## Start DOCUMENT

Originally Posted by *sweetface18* /img/forum/go_quote.gif i get mines hemmed so that they are the perfect length for flats and then when i want to wear em with heels, they would fall right at your heels or maybe a little longer (depending on the heels). I personally dont like when the jeans are too long with heels, makes me feel like i'm walking funny...


----------



## debbiedeb77 (Jun 21, 2008)

it could work with the right top


----------



## pinksugar (Jun 22, 2008)

I ended up safety pinning them a bit tighter at the bottom so they still bunched






it was a good solution just for one night!


----------



## rondagaus (Jul 20, 2008)

To me any length looks sexy. Its up to you and what you like. Heels and skinny jeans are hot.


----------



## Marniem (Oct 8, 2008)

I would have them altered so they sit at my ankle


----------



## Johnnie (Oct 8, 2008)

I hem mine or tuck them underneath.


----------



## Lucy (Oct 9, 2008)

i love the skinny jeans over heels look personally!

but i find i have to roll my skinny jeans up for everyday wear with flats, i just fold them up but i do it on the inside? so that you don't get a "turn up" look if you get what i mean.






like that but folded on the inside.. lol i hope you know what i mean this is very hard to explain!! and then it doesn't look like i've done anything to them.


----------

## End DOCUMENT
## Start DATASET EXCERPT

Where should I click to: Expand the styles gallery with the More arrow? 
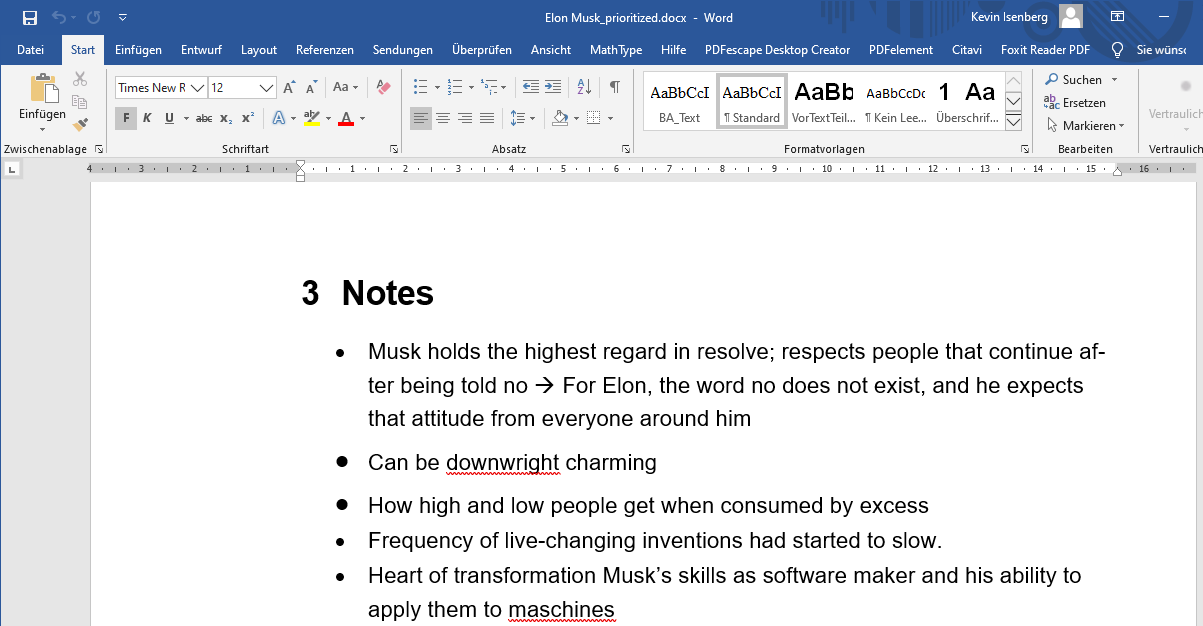[x=1013, y=122]
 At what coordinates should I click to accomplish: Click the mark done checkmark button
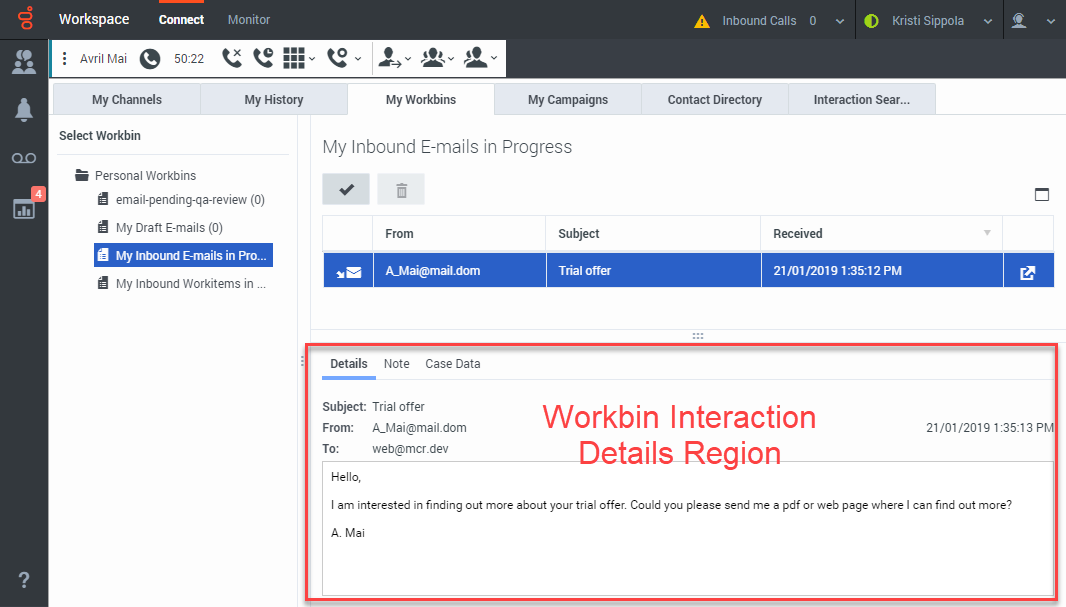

## End DATASET EXCERPT

In the forum thread, can you rewrite the paragraph beginning "but i find i have to roll my skinny jeans up" as a shorter version that keeps its main facts?

For everyday wear with flats, I have to roll my skinny jeans up. I fold them on the inside so they don't get a "turn up" look.